By Vladimir Godar
Translated by David McLean
ISBN: 9781628975123
Publication Date: 01/30/2024
Description
Originally published in 1998, Heretical Quodlibets is an exercise in thinking that takes its reader on a wild journey through the cultural and philosophical history of mankind, spanning the classical writings of ancient Greece and Rome, through the Middle Eastern thought and the scholarship of the European Middle Ages, up to works of the 20th century.
The author makes no pretensions to being right in his often revolutionary conclusions which he bases on far-ranging connections between events, concepts, and hypotheses, irreverently playing with ideas, undermining the commonly received and rediscovering the forgotten.

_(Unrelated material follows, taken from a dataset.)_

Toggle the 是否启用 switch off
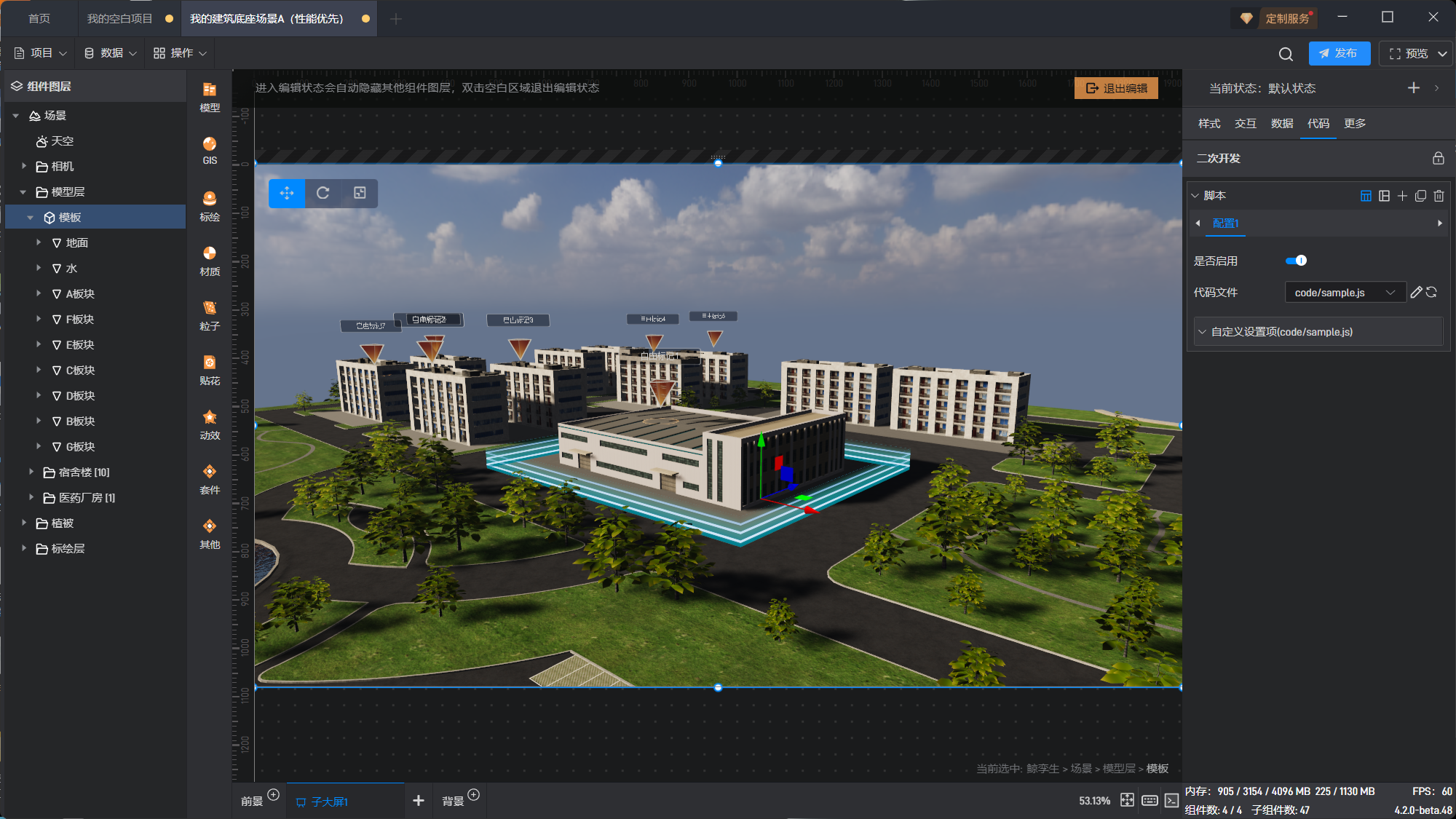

“If the reader, after perusing some of the texts of this work, says that he’s never read a bigger bunch of nonsense in his life, then everything is O.K. And if, despite this, he were to pick up this book again, then this would mean that I in fact didn’t write it only for myself.”
Praise
"The music of Godár sounds, to me, like the music of a time in which religious ritual has died and what was prayer is now dramatic exclamation, what was faith is now the enthrallment of beauty. The old ritual forms are often invoked by Godár, for those forms still hold music well, but Godár’s music is a renunciation of piety and a restoration, a worship, of the anguish needed to awaken our souls. [...] The aesthetics of music survive with ease the present shift from the church into theater, the concert hall, films such as those for which Godár writes scores. It is the music, the tones, that are enduring, not the beliefs that they are regarded as serving at a particular place and time."—Music & Literature
Biographical Information
Vladimír Godár (born,1956, in Bratislava, Slovakia) is an internationally acclained composer of vocal-instrumental (oratories Orbis sensualium pictus, Mater, Querela pacis), symphonic (a trilogy Dariachanghi’s Orchard, a myth; 2nd Symphony, a ritual; Via lucis, a meditation) and chamber pieces, and dozens of film scores. His musicological works deal with music poetics (Bow and Lyre) and semiotics (Alla Battaglia, The Birth of Opera from the Spirit of Rhetorics, De Musica), and history of art.